● Trecho fornecido:
Quando começou a treinar capoeira?

Em 1963, com Mestre Bimba. Ele me tratava muito bem.

O senhor formou-se na segunda turma de Mestre Bimba?

Não, não havia turma. Bimba ensinava a seqüência, com seis meses ele formava o aluno, mas uma coisa era formar e a outra era a formatura. Quando eu me formei tinha uma pessoa que tinha entrado depois de mim, uma que tinha entrado antes, mas nós fizemos a formatura todos juntos. Bimba aguardava a oportunidade de juntar mais alunos para fazer uma festa só.

Mestre Bimba mudou o método de ensino e o estilo ao longo do tempo?

Muito. A ponto de ter alunos que não conheceram a capoeira de Bimba que eu conheci. Cada aluno fala de Bimba da época que viveu com ele. Bimba gostava de falar em parábola. Mas Bimba mudou muito no decorrer do tempo. A angola também mudou da época de Pastinha para cá; é mentira dizer que não mudou.

O capoeirista joga diferente, dependendo do ambiente, momento histórico que está vivendo, trajetória histórica dele. A palavra de uma pessoa só pode ser compreendida no determinado instante que é dita, olhada e julgada. Depois, ela perde todo o significado. Nada que é humano é definitivo. Nós estamos em processo de transformação permanente... depois que eu encontro determinada pessoa eu não sou mais o mesmo, eu cresci, mesmo que essa pessoa não preste, se eu souber interpretar eu aprendo com ela.

Não tem ninguém que não possa dar nada a ninguém. A verdade é que a humanidade toda é uma unidade. Não adianta querer julgar Bimba pelas minhas palavras ou pelas de Hélio. Eu posso dizer que eu não conheço ninguém que eu possa comparar a Bimba. Para nós todos ele era o pai, o paradigma do pai. O que a gente tem que aprender é a verdadeira lição que a capoeira dá: somos todos irmãos. A coisa mais gostosa é a gente encontrar um ex-companheiro de capoeira. A capoeira une todas as gerações, todos os homens. Ele permite que cada um seja ele próprio, cada um faz a capoeira que é capaz.

O senhor acha que está tendo muita agressividade nas rodas de capoeira hoje em dia?

Não, na grande maioria das rodas eu vejo a camaradagem. Mas eu vejo uma coisa que não é para ser feita na roda, que me preocupa: cada um está jogando capoeira como se não existisse o outro. Estão soltando golpe de torto a direito e sem querer acertam o outro. A primeira regra que a gente aprende é que não se solta um golpe sem ver onde vai pegar. Não se solta um golpe sem primeiro cavar a oportunidade do golpe ser eficiente. É como a semente: você não vai jogar em qualquer lugar do solo. O golpe é como a semente, tem que selecionar o lugar para aplicá-lo; isso é o que chamam de armar o golpe. Hoje ninguém está estudando o jogo, está dando pontapé, cabeçada, salto, como se estivesse sozinho na roda. Não desenvolve a parceira, a audácia, a noção de desequilíbrio e cria sltuações de acidente. Essa é a única coisa que é lamentável para mim.

● Instrução A:
Responda de acordo com a entrevista sobre capoeira:
(i) Em que ano o entrevistado começou a treinar capoeira, e com quem?
(ii) Com quanto tempo Bimba formava o aluno?
(iii) Qual é a primeira regra que se aprende, segundo o entrevistado?
● Instrução B: Atualize a parte da entrevista sobre capoeira que vai de "Não, não havia" a "uma festa só.", substituindo "formatura" por "cerimônia".
Responda apenas com base na entrevista.

● Linhas listadas:
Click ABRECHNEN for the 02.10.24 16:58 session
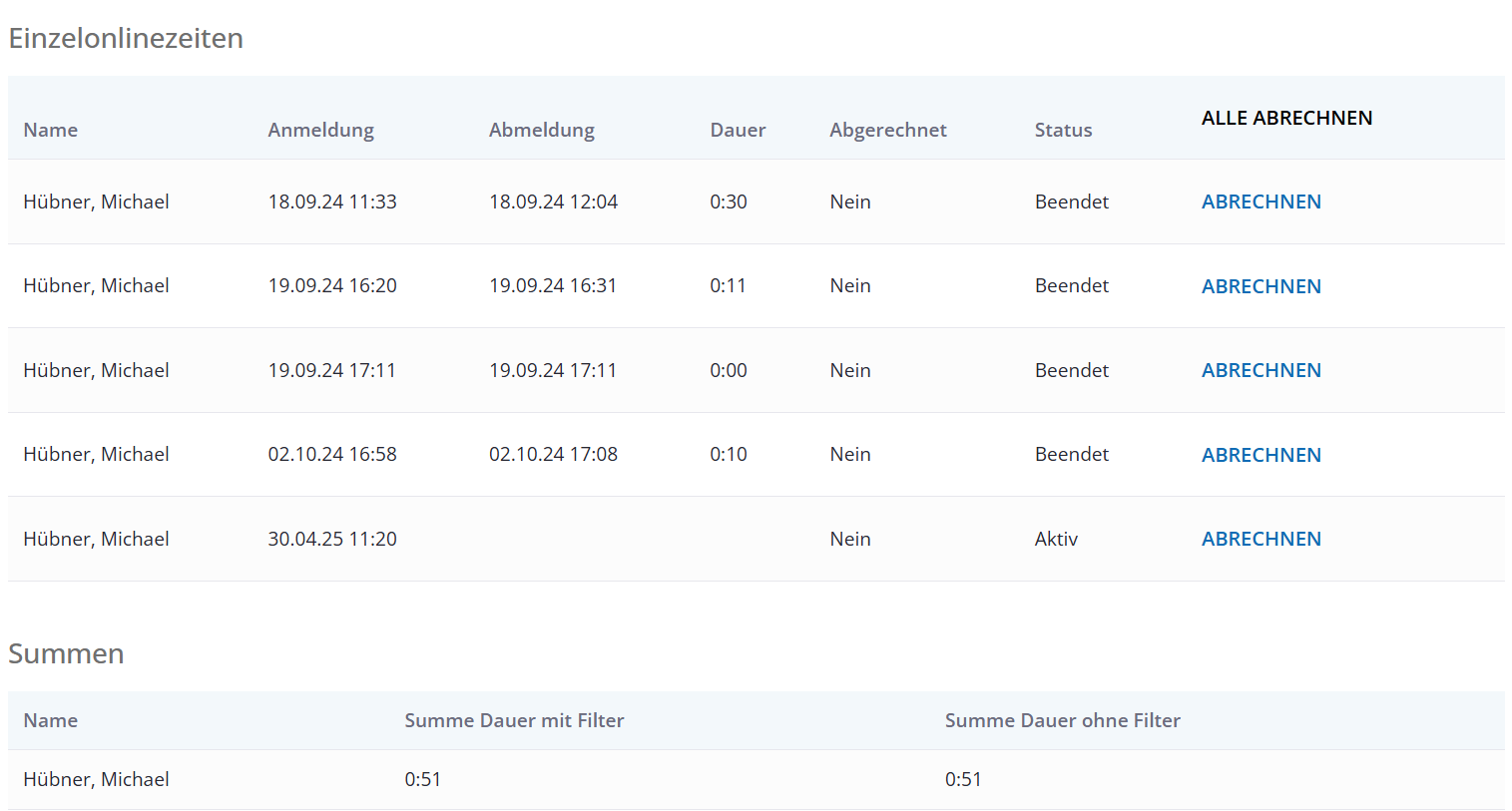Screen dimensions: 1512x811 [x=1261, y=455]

...

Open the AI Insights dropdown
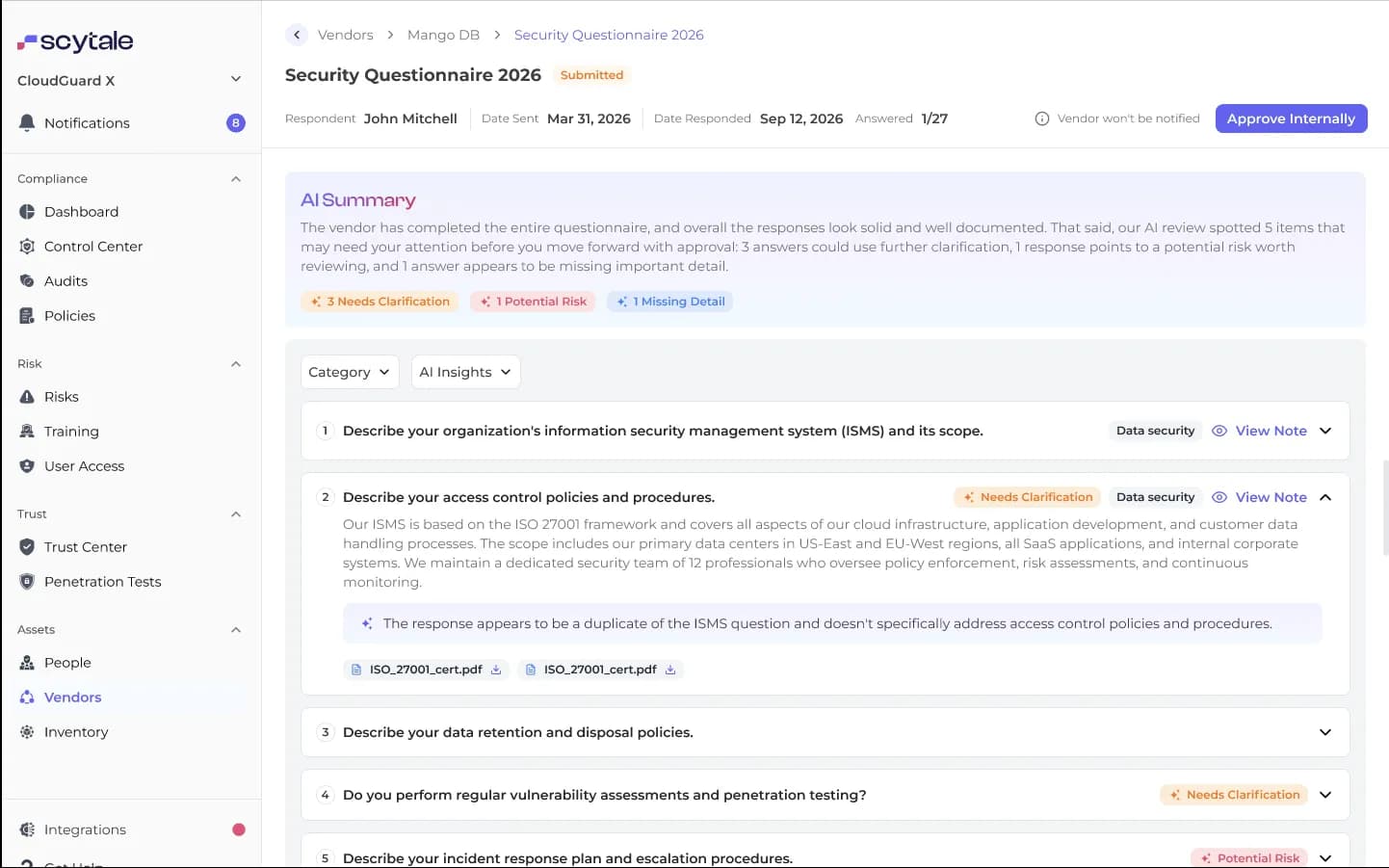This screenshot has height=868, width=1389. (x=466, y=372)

● Resposta comentada A:
(i) Em 1963, com Mestre Bimba.
(ii) Com seis meses.
(iii) Não se solta um golpe sem ver onde vai pegar.

● Resposta comentada B:
Não, não havia turma. Bimba ensinava a seqüência, com seis meses ele formava o aluno, mas uma coisa era formar e a outra era a cerimônia. Quando eu me formei tinha uma pessoa que tinha entrado depois de mim, uma que tinha entrado antes, mas nós fizemos a cerimônia todos juntos. Bimba aguardava a oportunidade de juntar mais alunos para fazer uma festa só.